**Exercise**
Format as a JSON list of strings the data lines between the line holding "Given: Click the" and the line holding "The image size is (1454, 818). [658, 639]", inclusive, one string per line with blank lines omitted. Leave the pictures out.
** start of Dataset rows **
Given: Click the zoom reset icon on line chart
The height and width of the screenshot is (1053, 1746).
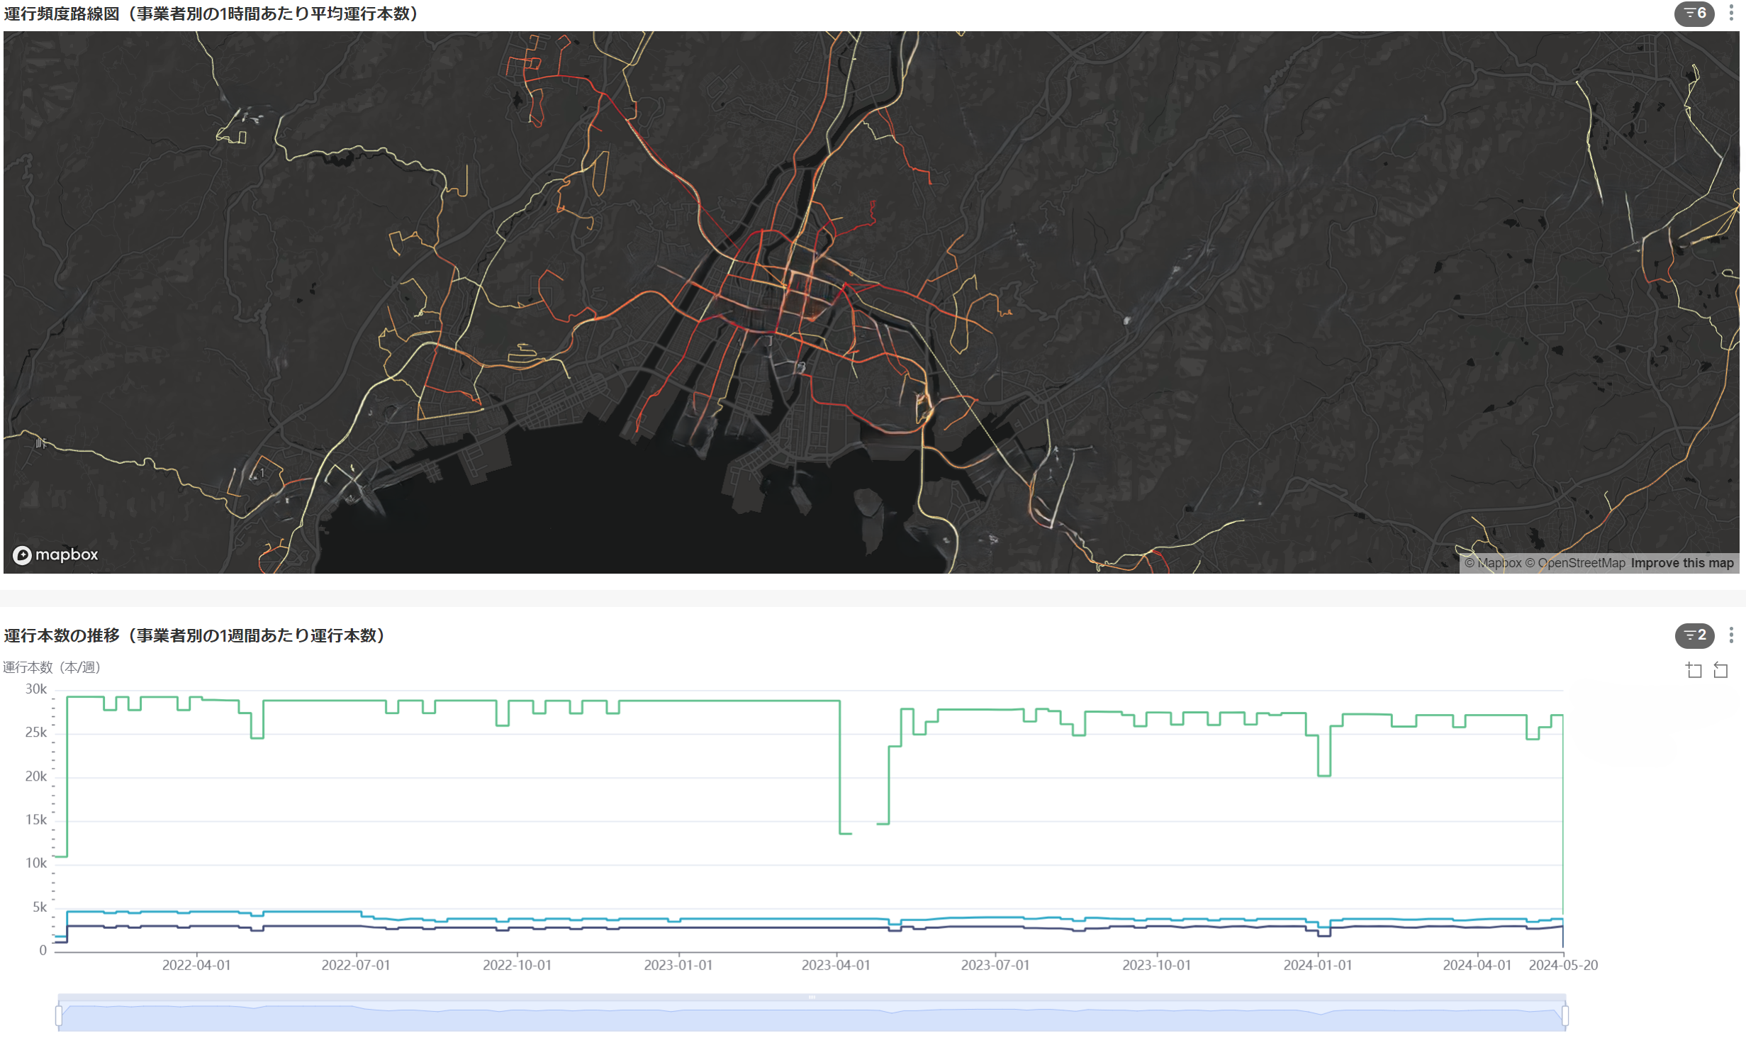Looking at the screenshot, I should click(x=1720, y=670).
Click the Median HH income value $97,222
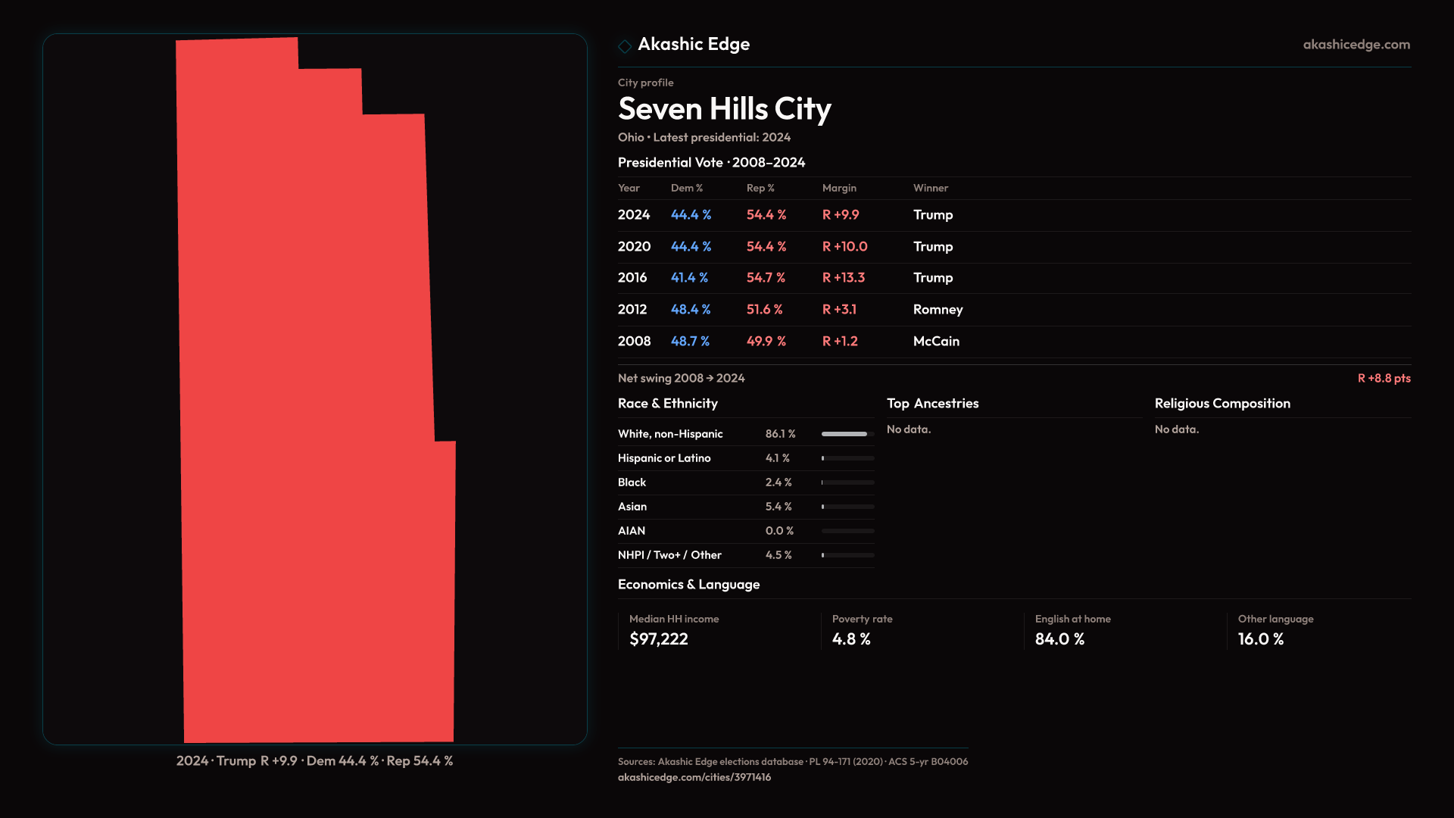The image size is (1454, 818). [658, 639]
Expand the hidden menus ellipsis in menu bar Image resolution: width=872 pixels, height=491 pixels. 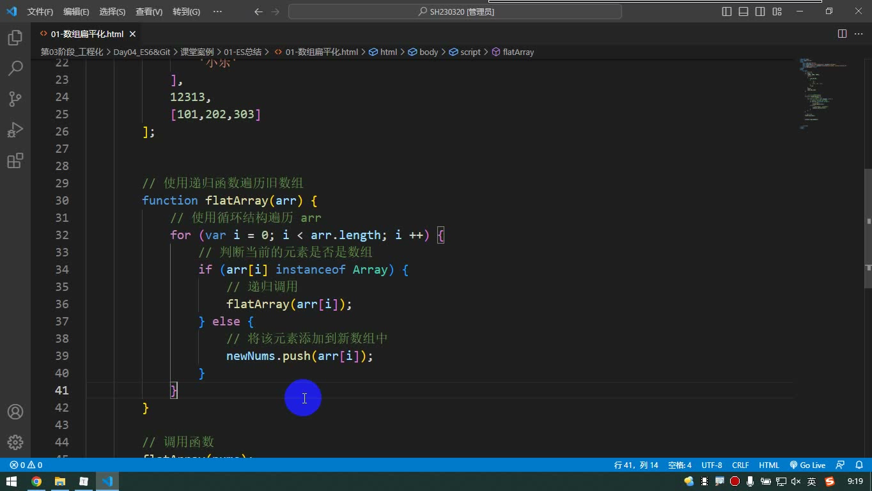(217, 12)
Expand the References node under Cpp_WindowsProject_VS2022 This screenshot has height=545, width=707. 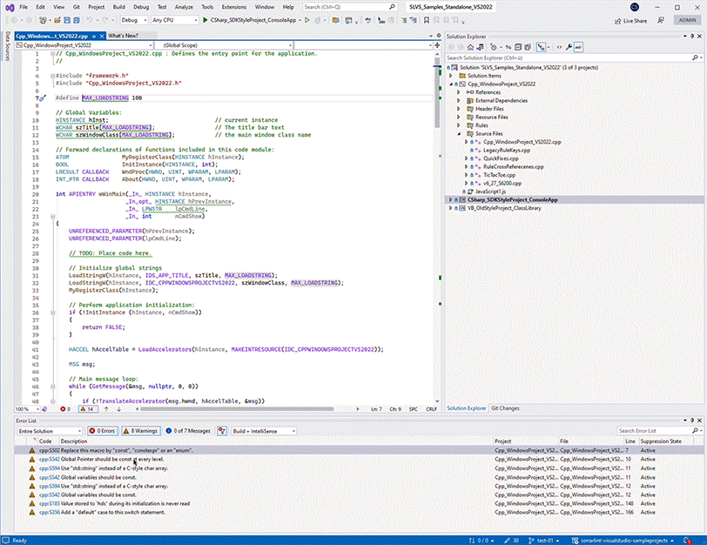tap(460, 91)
** end of Dataset rows **
** start of Dataset rows **
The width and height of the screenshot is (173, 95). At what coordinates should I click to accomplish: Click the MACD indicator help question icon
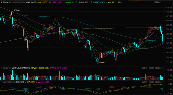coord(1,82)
** end of Dataset rows **
** start of Dataset rows **
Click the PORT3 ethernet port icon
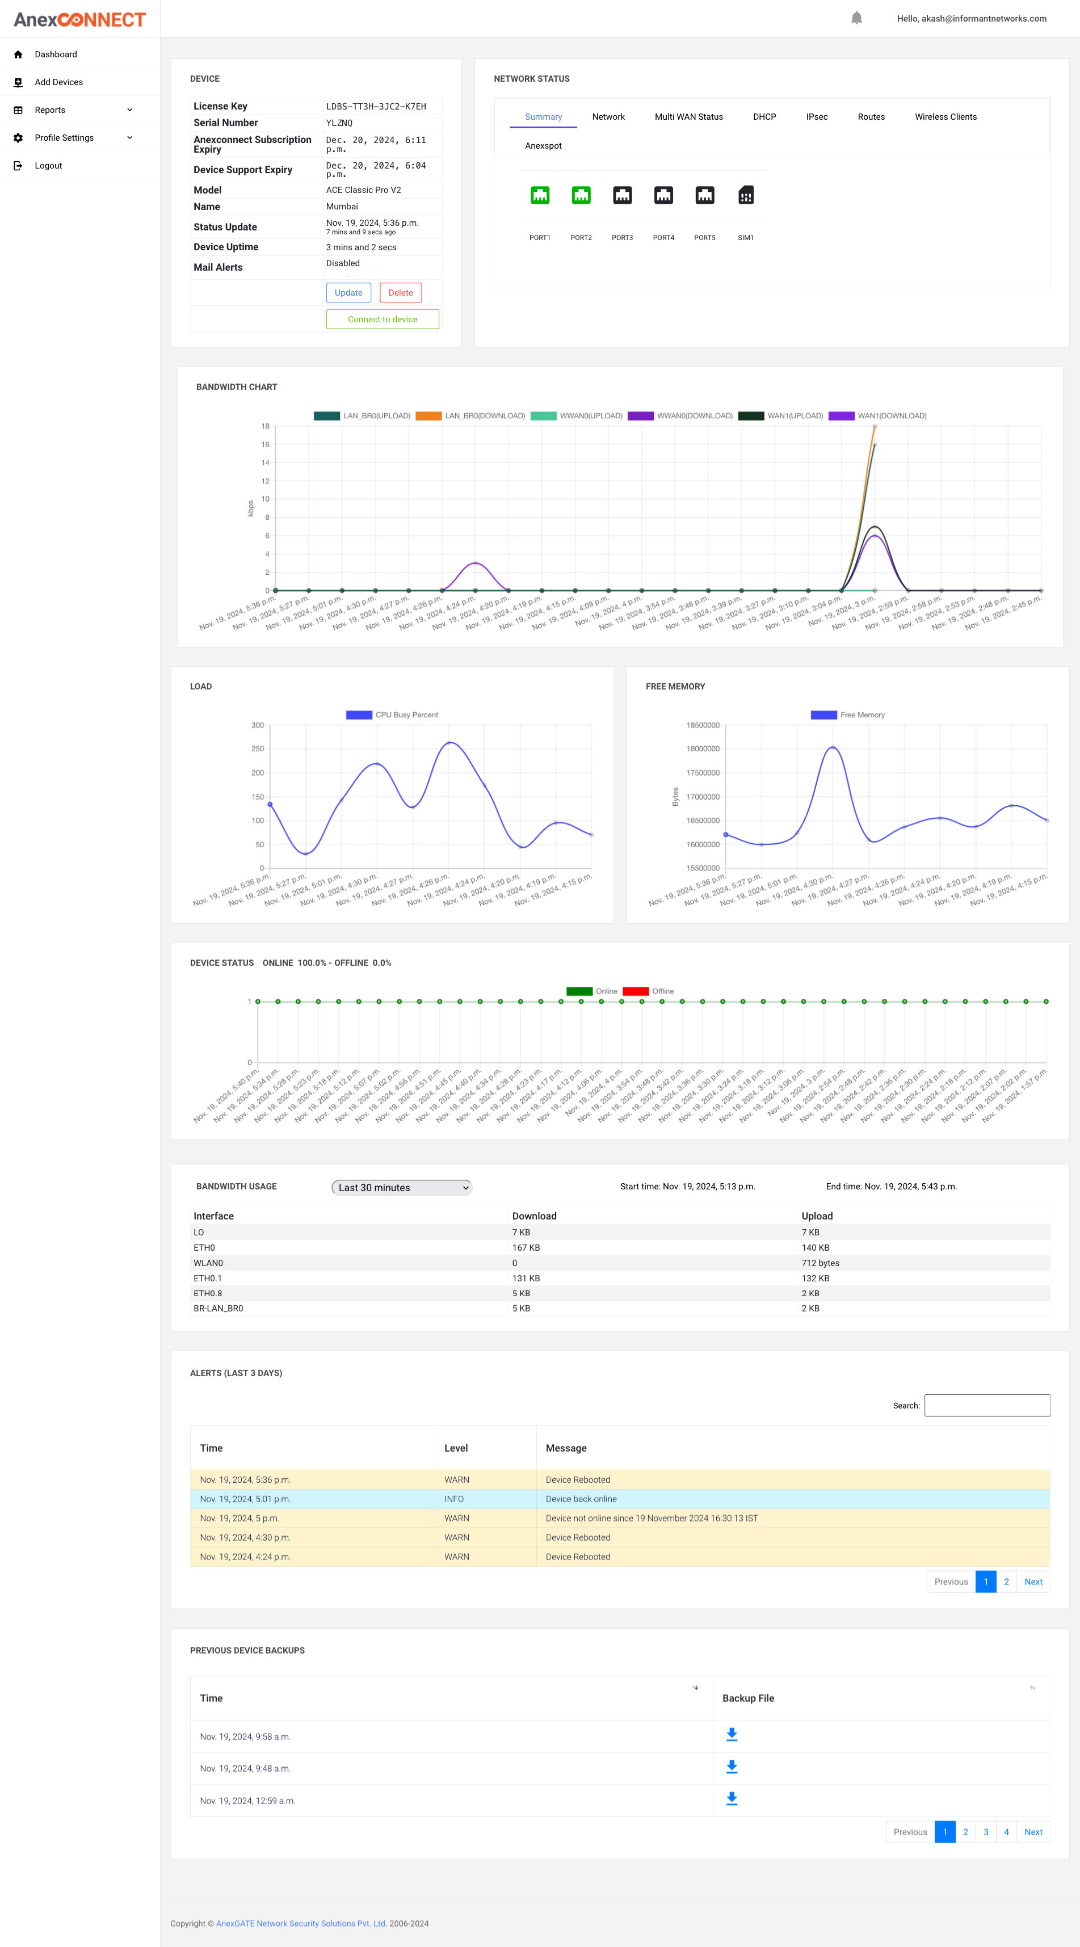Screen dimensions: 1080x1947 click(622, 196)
** end of Dataset rows **
**Solution for this problem**
[
  "Given: Click the zoom reset icon on line chart",
  "The height and width of the screenshot is (1053, 1746).",
  "Looking at the screenshot, I should click(x=1720, y=670).",
  "Click the Median HH income value $97,222",
  "The image size is (1454, 818). [658, 639]"
]